At the time, nine-year-old Maria said to herself: “I’m special. Maybe my Daddy is Zorro. It doesn’t matter if I’m going blind, I’m alive, I know what it is to see. I have working legs and working ears and I want to be a singer. You don’t need eyes to sing.”
Maria’s dreams became reality when a group of Americans saw her singing, aged 13, at a festival and made the decision to take her to America.
“That’s when my life changed,” she said. She went on tour, and won the hearts of the American people, who even set up a Maria McCabe fund for her, in the hope of finding a cure for her blindness. In 1985, songwriter Brendan Graham picked her to do a demo of the ballad Wait until the Weekend Comes and suddenly she found herself opening the Eurovision Song Contest in Gothenburg, aged 19.
Maria described that week as being like a Cinderella ball. “I didn’t win but I didn’t care. It was stunning just to be a part of it. I didn’t talk at all about my blindness. I just said I had a problem with my eyes and needed glasses.”
A romance with Richard Herrey, the Swedish winner of the previous year’s song contest, was lapped up by the press, but they split due to religious differences. “He was a Mormon and I wanted to stay Catholic.”
A few years later she met the man who did become her husband: ironically, a Mormon missionary on a trip to Ireland from France.
Within six weeks they were married and expecting their first child. Turning down an offer of a record contract from a company in London, Maria and her husband moved to France in 1992 when jobs were scarce in Ireland due to recession.
Maria says moving to rural France was one of the hardest things she has ever done.
“I didn’t know anybody, I had no family, no friends and I couldn’t speak French. I was very homesick.”

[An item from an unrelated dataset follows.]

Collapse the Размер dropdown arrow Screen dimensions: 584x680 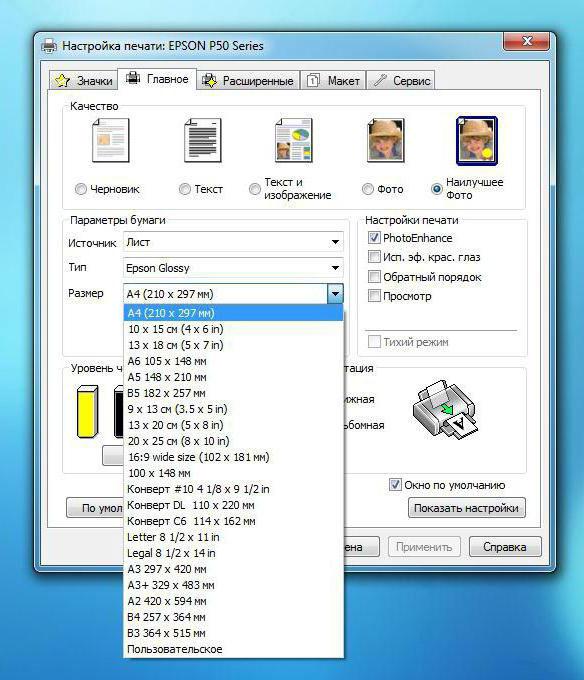click(335, 294)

While Maria’s husband worked in a local DIY shop, she raised their seven children, now aged between 12 and 26. Unable to drive due to her blindness, this was a struggle.
“Nothing in the village was adapted for blind people. We would walk up and down the steps to the school and the village with the pram, soaked to the bone in the rain. It was awkward and hard to get around but I was used to it. I just had to get on with it. The kids were my help.
“Nobody offered us a lift. People just thought I was a stranger who couldn’t speak French with a gang of kids. Many didn’t even realise I am blind until recently.”
Only six months ago, a wheelchair accessible paved slope was built alongside the steps leading up to the village that Maria has had to climb for the last 26 years.
“I did make France my home in the end but it wasn’t easy. Now I have my own clan with loads of friends in the village and everybody knows me.”
Music runs in the family. “I have a pianist, violinist, cellist, flautist and guitarist,” she said. “The dream would be to record an album with all of us or to represent France in the Eurovision Song Contest.”
Last year, the French publishing house Plon offered Maria a book deal following an inspirational TEDx talk she delivered in Strasbourg. The title of her autobiography On ne voit bien qu’avec le coeur is drawn from Antoine de Saint-Exupéry’s novel Le Petit Prince. The full quotation translates as “It is only with the heart that one can rightly see; what is essential is invisible to the eye.” When her husband read her book aloud for the first time, Maria said it felt “better than a story”.
Maria ascribes her outlook to her undeterred belief in a higher force that gives purpose to her life.
“I want to give the strength and courage to those that have found out their child is blind, or somebody recently diagnosed with breast cancer, or any bad news. Anything is possible if you want it enough. If you have the vision to live, resist and fight it, you can put your mind to it. I am living proof of that.”